Personal information
- Full name: Danny Guijt
- Date of birth: 7 February 1981 (age 45)
- Place of birth: Leiden, Netherlands
- Height: 1.86 m (6 ft 1 in)
- Position: Midfielder

Youth career
- Katwijk

Senior career*
- Years: Team / Apps / (Gls)
- 2000–2004: TOP Oss / 126 / (26)
- 2004–2008: RBC / 102 / (21)
- 2008–2011: Cambuur / 98 / (11)
- 2011–2013: Willem II / 48 / (8)
- 2013–2016: Katwijk / 25 / (6)
- Total:  / 399 / (72)

= Danny Guijt =

Dutch footballer

Danny Guijt (born 7 February 1981) is a Dutch retired footballer who played as a midfielder.

==Club career==
Born in Leiden but raised in Katwijk, Guijt made his debut in professional football in the 2000–01 Eerste Divisie season for TOP Oss. After four seasons, playing as a regular for TOP, he decides to play for RBC Roosendaal who play in the Eredivisie. His second season for RBC proves to be a failure, with Guijt only playing three matches because of an injury. RBC were also relegated, meaning that Guijt would play in the second division again. Following a series of good performances from Guijt in the 2006–07 season, various Eredivisie clubs showed their interest in him.

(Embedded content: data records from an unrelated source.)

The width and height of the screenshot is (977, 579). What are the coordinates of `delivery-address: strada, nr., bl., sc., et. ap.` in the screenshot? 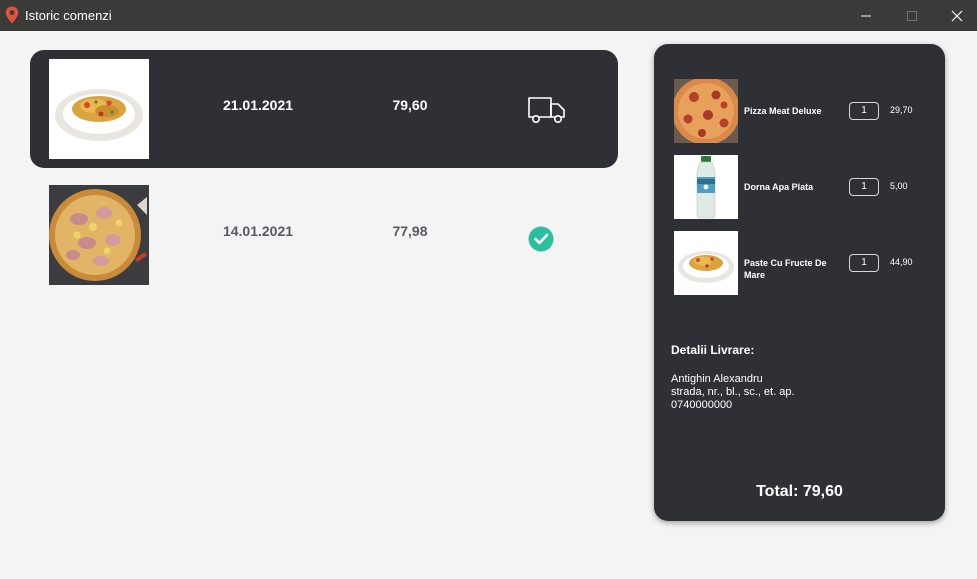 It's located at (733, 392).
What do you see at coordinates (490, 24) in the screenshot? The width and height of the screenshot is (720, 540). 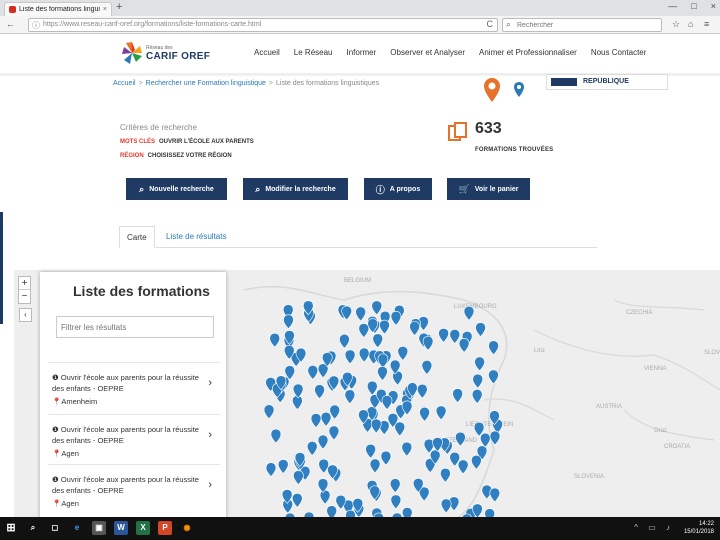 I see `reload-icon: C` at bounding box center [490, 24].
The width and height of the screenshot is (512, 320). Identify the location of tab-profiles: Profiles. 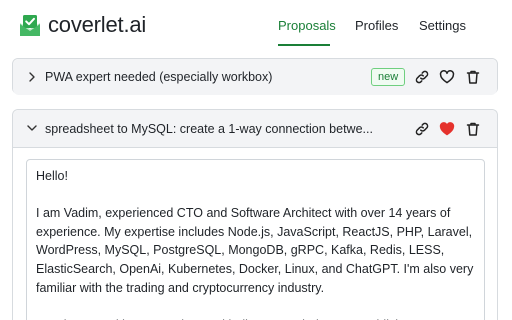
(376, 26).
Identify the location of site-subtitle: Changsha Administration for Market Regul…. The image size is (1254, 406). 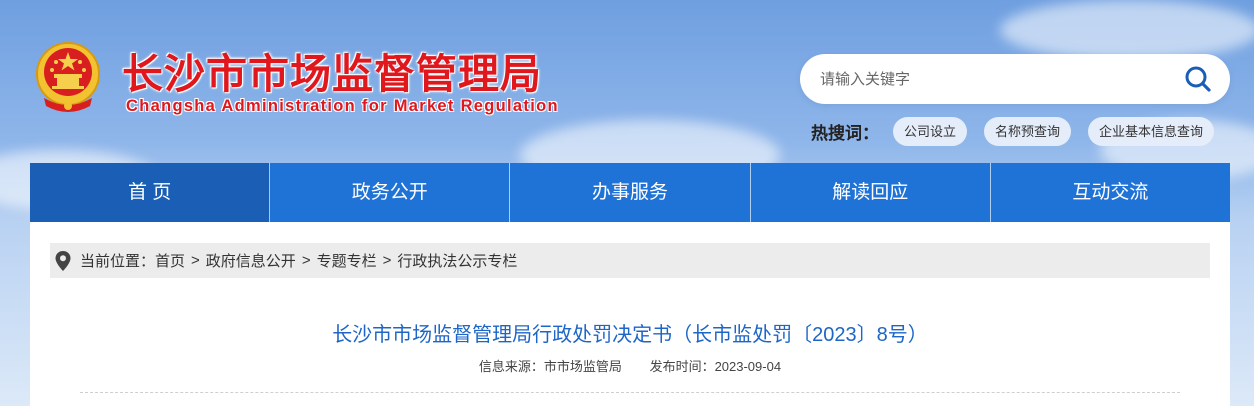
(342, 106).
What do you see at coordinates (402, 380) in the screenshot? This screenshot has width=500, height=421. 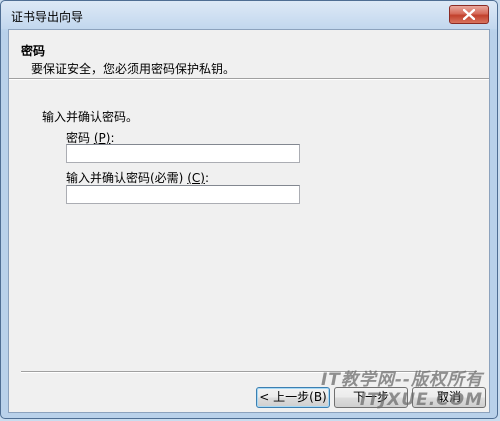 I see `watermark-line1: IT教学网--版权所有` at bounding box center [402, 380].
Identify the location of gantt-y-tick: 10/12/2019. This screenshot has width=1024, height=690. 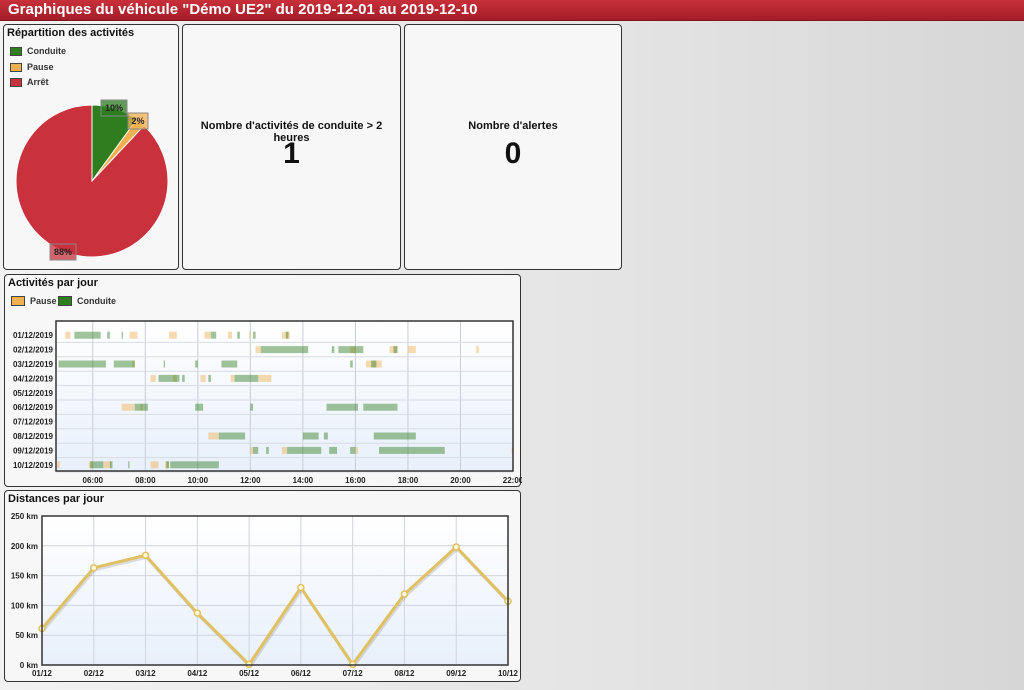
(34, 466).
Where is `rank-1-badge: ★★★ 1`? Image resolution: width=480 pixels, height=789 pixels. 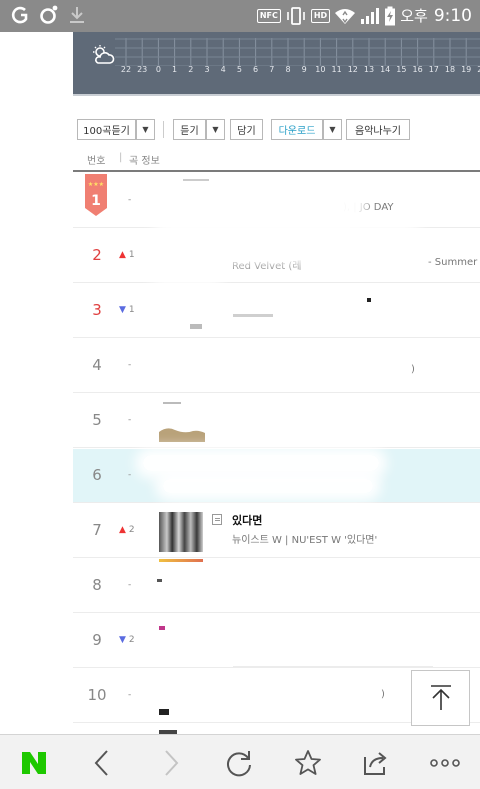 rank-1-badge: ★★★ 1 is located at coordinates (96, 195).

In 2008, he chose to sign with SC Cambuur, another club from the Dutch second division. He signed a contract, keeping him in Leeuwarden until mid-2011. He signed a two-year contract with Willem II in June 2011, who signed him from Cambuur on a free transfer. Between 2013 and 2016, he played for the first team of VV Katwijk before retiring from football.

Guijt has worked as a paint wholesaler.